第21回「2025年問題って何?」2015:05:07:23:08:35

産経新聞社 社会部記者 北村 理

最近は、100歳でも手術を受けられる。医療環境の進展もあるが、現在の70歳は10年前の60歳ぐらいの体力があるらしい。むしろ、がん・在宅医療の現場では、高齢者の独居、老老世帯、認知症の増加で、がん治療を進める際に、コミュニケーションギャップが生じやすくなっていることが問題だという。今後、高齢者と医療者のコミュニケーションを支援する体制の充実に本腰をいれないと、医療技術が向上し、患者の選択肢が増えることとは裏腹に、患者のQOLが低下するのではないかと懸念する声もあがる。

一方、医療者側は、在宅医の高齢化が進み、若手医師は、負担感のあるがん・在宅医療を敬遠する傾向があるという。

先日、重度心身障害児の在宅療養支援をしているクリニック医師と話していたら、「若い医師が見学にきて、子供や親をみて『気の毒な人たちですね』というんです」と憤慨していた。健常者が病気になり、病院で治療を受ける。そして、日常生活に戻る。その手助けをするのが「医師の仕事」だと思っている。これは大いなる勘違いだ、とこの医師はいう。

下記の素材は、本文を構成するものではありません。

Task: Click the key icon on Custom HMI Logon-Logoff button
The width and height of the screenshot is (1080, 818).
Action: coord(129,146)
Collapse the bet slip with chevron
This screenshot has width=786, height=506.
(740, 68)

この医師が進める障害児の在宅医療では、人工呼吸器を離せない子供たちも家族とともに過ごし、学校にも行く。よりよく子供らしく生きることをサポートする。時には亡くなることもある。ある子は、自宅で兄弟や父母の家族全員が一緒にいたにもかかわらず、その日に限って、家族全員が眠り込んでしまい、そのわずかな間に息をひきとったこともあった。その医師は、泣く母親に「きっと感謝しているよ」と声をかけていた。

団塊の世代が後期高齢者となる2025年問題では、高齢化率の上昇にともなう医療費の増大に目が行きがちだが、医療のあり方そのものが問われている、と思い始めている。